こうやって〈現在〉のことを書いているのだから未来と過去の話もする。未来というのは、「来年の2月25日には、わたくし古川日出男は作家デビュー25周年を迎えます」だ。このウェブサイトは20周年記念に期間限定としてスタートしたのだけれども、「えーっ。アニバーサリー・イヤーが終わったら、閉じたり……しないですよね?」の声を受けて、クローズをやめた。その後、増設モードで現在に至る。で、このサイトは、25周年を迎えても閉じない予定である。たぶんフルのリニューアルとかもしないと思うのだけれど、ちゃんとここ(「古川日出男のむかしとミライ」サイト)で来たるアニバーサリー・イヤーを祝福したい。

では過去の話を。この「現在地」の原稿を書いている時点の、翌日でもって、東京オリンピックの開幕から1年が経過する。これはまさに開会式当日にアップした「現在地」で書いたことだが、私はその日は国立競技場のかたわらに(も)いた。それは小説の取材のためだった。それは『太陽』と題されることになる、雑誌「ことばと」に掲載されることになる短篇小説の、直接的な取材のためだった。私はその短篇『太陽』をもって、東京オリンピック2020とその前後の時期の日本をまるごと記録する、ということを試みようとしていた。それはたぶん達成できたのだけれども、それにしても雑誌に読みきりで発表された小さな作品、というのは、どの程度の数の人間に読まれて、どの程度、のちのちに残る可能性があるのだろう? それを思うと、先走って無念になる。短篇の執筆依頼や、中篇の依頼というものは折々あって、私も、その挑戦が有意義だと思うと挑むのだけれども、あまり「中短篇集を編みたい」という声は(折々も)ない。

そうすると、もったいないなと思う。たとえば私が2019年に LOKO GALLERY で行なった画廊劇『焚書都市譚』は、文芸誌「すばる」に発表された同名中篇に基づいていて、これはその頃の、安倍政権下の日本、東京オリンピックに翌年には到達すると信じている日本、今後の世界にパンデミック的な悲劇は起こるはずもないと考えている世界、をかなりシャープに描いている。こういうのも、どこかで本にまとめたほうがいい。なぜならば、それはやはり、〈記録〉だからだ。私たちの大半が、今日や明日、「いやあ、東京オリンピックのあの時は、ホント壮絶だったなあ。忘れられないぜ」と言い交わしあえないように(「あえないように」だ。否定だ)、すべては忘却される。だから〈記録〉しておかなければならないのだ。

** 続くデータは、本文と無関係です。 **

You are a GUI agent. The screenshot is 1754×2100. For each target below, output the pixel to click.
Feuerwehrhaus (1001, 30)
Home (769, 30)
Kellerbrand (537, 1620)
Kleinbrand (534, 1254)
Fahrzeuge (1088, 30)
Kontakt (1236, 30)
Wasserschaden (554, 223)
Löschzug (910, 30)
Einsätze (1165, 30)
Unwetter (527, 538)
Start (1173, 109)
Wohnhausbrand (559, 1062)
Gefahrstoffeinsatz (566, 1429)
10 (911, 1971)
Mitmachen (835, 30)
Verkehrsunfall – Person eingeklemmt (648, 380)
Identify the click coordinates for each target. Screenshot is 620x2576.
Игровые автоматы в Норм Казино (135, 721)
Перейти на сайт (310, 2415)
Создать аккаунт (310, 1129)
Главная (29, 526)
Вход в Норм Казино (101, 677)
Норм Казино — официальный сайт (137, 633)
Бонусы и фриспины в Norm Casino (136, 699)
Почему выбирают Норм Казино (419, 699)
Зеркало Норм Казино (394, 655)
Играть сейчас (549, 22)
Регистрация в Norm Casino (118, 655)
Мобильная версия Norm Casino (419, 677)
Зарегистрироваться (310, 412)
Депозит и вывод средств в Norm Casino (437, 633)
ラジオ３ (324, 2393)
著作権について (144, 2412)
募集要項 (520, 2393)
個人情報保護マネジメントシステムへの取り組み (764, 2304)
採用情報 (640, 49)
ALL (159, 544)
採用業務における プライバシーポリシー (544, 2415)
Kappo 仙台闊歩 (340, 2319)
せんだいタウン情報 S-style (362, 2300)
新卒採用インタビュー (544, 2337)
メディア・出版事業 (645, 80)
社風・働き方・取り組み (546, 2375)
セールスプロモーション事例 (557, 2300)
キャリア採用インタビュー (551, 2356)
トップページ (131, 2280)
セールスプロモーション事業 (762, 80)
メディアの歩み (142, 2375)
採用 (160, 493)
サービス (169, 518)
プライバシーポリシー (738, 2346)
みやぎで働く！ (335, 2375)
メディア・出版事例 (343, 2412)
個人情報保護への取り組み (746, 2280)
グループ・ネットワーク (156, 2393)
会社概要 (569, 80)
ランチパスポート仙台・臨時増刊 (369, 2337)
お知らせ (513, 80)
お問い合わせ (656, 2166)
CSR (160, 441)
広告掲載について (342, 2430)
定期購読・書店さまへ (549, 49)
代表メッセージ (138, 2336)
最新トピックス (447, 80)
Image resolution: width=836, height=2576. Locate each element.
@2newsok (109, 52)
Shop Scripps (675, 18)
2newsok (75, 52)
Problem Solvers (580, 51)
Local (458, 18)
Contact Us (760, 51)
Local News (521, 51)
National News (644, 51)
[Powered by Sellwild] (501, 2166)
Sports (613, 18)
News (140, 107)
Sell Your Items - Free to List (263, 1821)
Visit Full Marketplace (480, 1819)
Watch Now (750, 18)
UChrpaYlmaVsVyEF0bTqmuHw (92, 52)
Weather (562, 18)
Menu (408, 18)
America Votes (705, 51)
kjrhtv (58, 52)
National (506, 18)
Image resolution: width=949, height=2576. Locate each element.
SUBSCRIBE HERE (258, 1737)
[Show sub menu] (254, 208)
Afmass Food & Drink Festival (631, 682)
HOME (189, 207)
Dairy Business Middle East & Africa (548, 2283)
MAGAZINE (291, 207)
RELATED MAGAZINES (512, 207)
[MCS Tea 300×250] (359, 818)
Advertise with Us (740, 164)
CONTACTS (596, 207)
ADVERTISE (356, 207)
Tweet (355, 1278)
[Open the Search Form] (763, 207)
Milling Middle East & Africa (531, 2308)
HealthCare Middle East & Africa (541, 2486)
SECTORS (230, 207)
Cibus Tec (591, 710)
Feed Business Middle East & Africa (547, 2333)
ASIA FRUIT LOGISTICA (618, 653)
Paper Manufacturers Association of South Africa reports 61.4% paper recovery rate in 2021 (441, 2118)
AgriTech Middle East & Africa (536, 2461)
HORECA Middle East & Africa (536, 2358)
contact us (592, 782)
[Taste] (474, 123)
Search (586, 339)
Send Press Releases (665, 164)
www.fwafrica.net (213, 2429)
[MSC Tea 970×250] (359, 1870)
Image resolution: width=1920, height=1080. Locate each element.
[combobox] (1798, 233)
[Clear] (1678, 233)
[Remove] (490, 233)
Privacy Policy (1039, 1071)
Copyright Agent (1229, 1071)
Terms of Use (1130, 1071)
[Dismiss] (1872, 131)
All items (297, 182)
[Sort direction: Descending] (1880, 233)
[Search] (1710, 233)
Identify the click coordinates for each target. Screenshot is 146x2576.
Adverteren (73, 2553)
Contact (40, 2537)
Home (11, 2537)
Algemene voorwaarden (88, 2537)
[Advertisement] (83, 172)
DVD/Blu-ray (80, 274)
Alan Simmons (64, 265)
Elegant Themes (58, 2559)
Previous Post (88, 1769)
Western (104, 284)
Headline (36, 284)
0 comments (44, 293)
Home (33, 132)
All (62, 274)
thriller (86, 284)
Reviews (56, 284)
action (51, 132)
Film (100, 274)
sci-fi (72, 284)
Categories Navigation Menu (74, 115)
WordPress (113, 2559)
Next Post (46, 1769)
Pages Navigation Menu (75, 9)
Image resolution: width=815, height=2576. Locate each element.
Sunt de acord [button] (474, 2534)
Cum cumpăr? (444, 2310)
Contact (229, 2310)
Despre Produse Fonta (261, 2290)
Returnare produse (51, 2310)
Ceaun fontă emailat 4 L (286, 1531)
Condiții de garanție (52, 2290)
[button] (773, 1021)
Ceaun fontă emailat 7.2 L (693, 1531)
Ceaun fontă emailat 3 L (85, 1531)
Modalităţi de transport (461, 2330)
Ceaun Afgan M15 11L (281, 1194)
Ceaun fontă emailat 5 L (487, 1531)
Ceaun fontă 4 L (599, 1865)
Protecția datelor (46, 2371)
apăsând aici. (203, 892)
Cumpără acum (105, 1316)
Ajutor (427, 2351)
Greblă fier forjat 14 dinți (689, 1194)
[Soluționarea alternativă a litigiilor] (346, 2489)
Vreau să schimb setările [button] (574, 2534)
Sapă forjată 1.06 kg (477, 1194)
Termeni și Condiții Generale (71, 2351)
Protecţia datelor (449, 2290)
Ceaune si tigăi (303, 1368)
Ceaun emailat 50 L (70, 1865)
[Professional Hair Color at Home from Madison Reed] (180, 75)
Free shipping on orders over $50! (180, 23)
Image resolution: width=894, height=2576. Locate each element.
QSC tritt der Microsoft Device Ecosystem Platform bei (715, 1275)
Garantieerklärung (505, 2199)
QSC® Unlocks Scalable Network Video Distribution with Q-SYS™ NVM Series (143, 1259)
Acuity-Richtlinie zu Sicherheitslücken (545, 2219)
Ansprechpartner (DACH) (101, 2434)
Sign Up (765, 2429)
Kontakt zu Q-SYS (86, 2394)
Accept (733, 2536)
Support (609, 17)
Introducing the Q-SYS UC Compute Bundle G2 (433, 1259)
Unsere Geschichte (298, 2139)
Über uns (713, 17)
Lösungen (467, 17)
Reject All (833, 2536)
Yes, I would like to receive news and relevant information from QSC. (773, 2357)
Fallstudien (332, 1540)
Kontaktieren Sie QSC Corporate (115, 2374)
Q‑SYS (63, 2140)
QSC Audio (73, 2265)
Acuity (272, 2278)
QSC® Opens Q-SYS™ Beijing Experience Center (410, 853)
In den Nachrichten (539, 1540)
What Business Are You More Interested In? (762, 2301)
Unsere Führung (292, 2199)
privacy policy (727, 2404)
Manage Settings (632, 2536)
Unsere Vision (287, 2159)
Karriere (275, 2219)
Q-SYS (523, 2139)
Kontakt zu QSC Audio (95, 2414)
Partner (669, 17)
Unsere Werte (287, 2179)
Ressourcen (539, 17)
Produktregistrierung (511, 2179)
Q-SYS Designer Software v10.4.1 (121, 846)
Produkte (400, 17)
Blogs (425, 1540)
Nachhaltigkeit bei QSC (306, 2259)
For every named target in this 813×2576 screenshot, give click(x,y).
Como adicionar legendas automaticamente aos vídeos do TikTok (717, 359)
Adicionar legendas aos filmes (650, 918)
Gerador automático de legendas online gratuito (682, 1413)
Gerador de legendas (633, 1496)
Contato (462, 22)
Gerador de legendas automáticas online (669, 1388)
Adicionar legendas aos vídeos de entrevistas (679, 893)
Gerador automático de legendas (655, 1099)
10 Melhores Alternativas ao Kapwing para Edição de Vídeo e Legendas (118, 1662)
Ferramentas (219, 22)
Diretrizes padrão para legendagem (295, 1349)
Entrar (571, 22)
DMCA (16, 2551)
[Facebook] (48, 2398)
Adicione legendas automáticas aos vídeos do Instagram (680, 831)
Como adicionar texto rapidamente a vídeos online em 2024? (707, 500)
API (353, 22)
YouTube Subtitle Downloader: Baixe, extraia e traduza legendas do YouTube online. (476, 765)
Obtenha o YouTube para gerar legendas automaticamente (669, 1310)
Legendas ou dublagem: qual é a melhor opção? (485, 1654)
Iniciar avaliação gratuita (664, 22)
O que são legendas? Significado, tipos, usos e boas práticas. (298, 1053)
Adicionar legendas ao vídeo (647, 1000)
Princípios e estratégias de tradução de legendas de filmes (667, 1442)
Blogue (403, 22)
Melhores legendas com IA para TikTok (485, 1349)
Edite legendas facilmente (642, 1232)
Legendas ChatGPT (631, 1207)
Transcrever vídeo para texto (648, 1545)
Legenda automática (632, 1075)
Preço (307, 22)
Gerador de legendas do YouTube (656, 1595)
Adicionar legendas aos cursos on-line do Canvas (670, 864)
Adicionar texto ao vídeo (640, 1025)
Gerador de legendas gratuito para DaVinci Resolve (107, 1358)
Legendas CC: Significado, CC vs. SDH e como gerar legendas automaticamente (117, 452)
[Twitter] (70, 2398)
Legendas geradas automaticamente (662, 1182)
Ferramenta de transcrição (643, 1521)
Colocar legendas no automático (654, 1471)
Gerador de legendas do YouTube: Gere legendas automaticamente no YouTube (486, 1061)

私の小説には、しばしば細かい日付が出る。何年何月何日、と入る。それはもちろん〈記録〉するためだ。その文脈において、私は自分の全作品を通して、巨大な「年代記」を編んでいるのだとも言える。しかも私は、この10年弱、そこに古典期(とは古典の産み落とされた過去の意味だ)の日本の日付をも、足しはじめている。私はこの私のささやかな能力のつかみうる全部を、全部を全部を全部を、記録しておきたいのだ。